* STUDY TEXT
====================

About four the next morning I woke up convinced some small animal was gnawing on my shin. I turned on my headlamp. In the 12 hours since I'd scraped my leg on the rocks above Puerto del Diablo, the opportunistic organisms of the Amazon had invaded the one-and-a-half-inch cut and turned it into a pulsing, red, walnut-size infection. There was nothing I could do but squeeze a little antibiotic ointment onto it, cover it with a waterlogged bandage, and go back to sleep, hoping for the best.

Late the next day, we finally reached Chalalán, the preserve and eco-lodge built by the Quechua-Tacana from the nearby village of San José de Uchupiamonas. Our crew was silent from a combination of fatigue after a long day of paddling slow water, madly itching bug bites and assorted other ailments, and the satisfaction of having escaped the river relatively unscathed. Pachamama had, at least, been democratic.

The appearance of Chalalán at the end of the half-mile trail from the river transformed our whinging and whining into a kind of enthusiasm that hadn't been much in evidence since we'd left La Paz. Laughter erupted and dancing might've followed given half the chance. Trays of cold fruit juice appeared, and, not long after, liter bottles of Pacena beer. Even in the dark, the simple, rustic beauty of the main dining room and three traditional cabins constructed from chonta palm and jatata leaves made us feel we'd stumbled on an Amazonian Shangri-la. We'd only been away from civilization for a week, but all of us felt we had experienced something rare, something that will probably vanish from the earth before we do.

====================

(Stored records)

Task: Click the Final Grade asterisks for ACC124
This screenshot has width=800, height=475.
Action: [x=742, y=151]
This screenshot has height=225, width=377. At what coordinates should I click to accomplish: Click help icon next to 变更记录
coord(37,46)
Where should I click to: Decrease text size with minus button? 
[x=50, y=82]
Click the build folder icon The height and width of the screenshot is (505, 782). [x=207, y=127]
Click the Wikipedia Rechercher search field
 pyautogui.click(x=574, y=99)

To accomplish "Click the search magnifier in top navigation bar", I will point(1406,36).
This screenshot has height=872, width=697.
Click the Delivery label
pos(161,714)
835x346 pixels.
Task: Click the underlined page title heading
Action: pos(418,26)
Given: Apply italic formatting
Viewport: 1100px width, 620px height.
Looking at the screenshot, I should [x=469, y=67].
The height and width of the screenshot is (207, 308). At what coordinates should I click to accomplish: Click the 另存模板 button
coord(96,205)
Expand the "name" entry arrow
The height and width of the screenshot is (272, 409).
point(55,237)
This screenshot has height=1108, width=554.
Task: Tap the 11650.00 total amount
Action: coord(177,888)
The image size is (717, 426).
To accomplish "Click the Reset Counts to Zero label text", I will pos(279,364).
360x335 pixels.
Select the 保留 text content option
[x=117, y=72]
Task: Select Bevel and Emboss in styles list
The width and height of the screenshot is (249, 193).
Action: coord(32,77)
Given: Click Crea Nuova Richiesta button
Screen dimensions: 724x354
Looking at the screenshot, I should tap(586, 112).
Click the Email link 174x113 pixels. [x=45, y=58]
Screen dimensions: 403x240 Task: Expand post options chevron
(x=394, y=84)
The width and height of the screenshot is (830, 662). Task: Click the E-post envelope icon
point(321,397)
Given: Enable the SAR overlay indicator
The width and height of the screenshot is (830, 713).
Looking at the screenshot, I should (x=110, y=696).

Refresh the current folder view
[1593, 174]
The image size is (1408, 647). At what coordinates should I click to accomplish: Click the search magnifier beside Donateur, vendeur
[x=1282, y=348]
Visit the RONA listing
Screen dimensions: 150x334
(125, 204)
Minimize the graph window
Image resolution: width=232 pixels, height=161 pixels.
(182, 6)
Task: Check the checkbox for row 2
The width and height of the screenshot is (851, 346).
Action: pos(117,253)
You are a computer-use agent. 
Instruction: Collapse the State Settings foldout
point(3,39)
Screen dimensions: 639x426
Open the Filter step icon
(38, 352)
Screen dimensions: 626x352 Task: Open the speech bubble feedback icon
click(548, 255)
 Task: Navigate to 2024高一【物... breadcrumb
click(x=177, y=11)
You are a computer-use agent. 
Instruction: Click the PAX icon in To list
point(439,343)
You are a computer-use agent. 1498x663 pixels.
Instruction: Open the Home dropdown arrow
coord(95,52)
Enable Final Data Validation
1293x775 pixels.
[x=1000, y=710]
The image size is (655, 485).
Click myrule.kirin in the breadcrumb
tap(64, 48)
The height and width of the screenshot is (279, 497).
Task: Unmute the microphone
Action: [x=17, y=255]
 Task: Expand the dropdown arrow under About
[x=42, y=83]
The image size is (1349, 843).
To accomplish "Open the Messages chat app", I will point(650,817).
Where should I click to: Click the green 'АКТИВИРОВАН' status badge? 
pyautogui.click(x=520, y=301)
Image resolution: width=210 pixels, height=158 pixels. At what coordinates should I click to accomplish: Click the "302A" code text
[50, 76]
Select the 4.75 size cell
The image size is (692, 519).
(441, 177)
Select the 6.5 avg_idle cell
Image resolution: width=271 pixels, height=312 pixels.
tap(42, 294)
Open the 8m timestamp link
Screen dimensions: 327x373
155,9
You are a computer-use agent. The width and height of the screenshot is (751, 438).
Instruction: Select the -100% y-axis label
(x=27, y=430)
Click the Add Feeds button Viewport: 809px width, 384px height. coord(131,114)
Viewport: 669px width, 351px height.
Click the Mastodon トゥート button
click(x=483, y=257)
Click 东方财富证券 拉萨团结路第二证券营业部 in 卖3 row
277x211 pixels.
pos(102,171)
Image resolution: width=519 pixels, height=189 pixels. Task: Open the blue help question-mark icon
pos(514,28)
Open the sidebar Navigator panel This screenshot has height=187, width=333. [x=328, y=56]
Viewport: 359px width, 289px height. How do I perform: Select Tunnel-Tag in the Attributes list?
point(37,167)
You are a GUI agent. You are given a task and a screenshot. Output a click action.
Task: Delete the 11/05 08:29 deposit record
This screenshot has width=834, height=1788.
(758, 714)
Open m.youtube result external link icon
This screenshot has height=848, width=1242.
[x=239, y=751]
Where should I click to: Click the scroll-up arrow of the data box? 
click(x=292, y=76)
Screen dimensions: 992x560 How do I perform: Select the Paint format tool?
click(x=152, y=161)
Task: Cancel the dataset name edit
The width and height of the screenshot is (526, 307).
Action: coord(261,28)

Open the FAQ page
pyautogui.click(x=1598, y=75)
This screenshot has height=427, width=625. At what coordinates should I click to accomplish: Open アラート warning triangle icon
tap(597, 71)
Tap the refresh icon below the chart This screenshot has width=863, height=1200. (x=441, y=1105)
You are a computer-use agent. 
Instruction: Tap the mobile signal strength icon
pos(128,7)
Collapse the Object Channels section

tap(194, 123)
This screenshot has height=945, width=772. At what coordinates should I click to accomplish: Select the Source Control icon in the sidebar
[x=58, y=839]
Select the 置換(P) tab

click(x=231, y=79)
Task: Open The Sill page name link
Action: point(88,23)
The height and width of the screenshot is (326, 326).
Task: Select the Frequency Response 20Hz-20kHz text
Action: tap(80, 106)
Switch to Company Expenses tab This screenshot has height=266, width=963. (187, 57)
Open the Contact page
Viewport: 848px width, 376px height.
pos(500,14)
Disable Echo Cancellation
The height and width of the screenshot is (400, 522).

====================

* WORK INSTRUCTIONS
**a.** In the account of the Amazon river trip, what were Chalalán's three traditional cabins built from?
**b.** Retype the part of the account of the Amazon river trip that starts with "The appearance of" and goes on through "before we do.".
**c.** Extend the account of the Amazon river trip from where it stops.

* YOUR RESPONSES
**a.** Chonta palm and jatata leaves.

**b.**
The appearance of Chalalán at the end of the half-mile trail from the river transformed our whinging and whining into a kind of enthusiasm that hadn't been much in evidence since we'd left La Paz. Laughter erupted and dancing might've followed given half the chance. Trays of cold fruit juice appeared, and, not long after, liter bottles of Pacena beer. Even in the dark, the simple, rustic beauty of the main dining room and three traditional cabins constructed from chonta palm and jatata leaves made us feel we'd stumbled on an Amazonian Shangri-la. We'd only been away from civilization for a week, but all of us felt we had experienced something rare, something that will probably vanish from the earth before we do.

**c.**
Later that evening, after everyone had either gone to bed directly after consuming the excellent dinner and Chilean wines or gone out on the lake in canoes looking for gators, I rocked in a chair in front of the dining room, nursing a whiskey and soda. The young employee who'd brought me the drink stopped to chat awhile, and asked what had happened to my leg. After I peeled off the bandage and explained, he told me he'd be back in a few minutes. Returning with a small clay pot of mud, some leaves, and a spool of gauze, he examined the cut and slapped a bit of the mud on it. He then laid on the leaves, wrapped it in gauze, and told me to leave it there for a couple of days. I thanked him and, when he'd left, downed my whiskey in a single gulp.

Two days later in La Paz, I removed the poultice and washed the cut. The swelling was down and the infection nearly gone. Later I learned that some of the mud in the forest contains a fungus that acts as a natural antibiotic. Throughout our journey down the Tuichi, all the moments of exhilaration and wonder had been tempered by my vision of the forest, with its inch-long stinging abuná ants and poisonous eyelash vipers, as a malevolent force. Now I wasn't so sure. I told Pancho about it that afternoon.

"Pachamama," he said, nodding. "For every bad thing in the forest, she makes something good."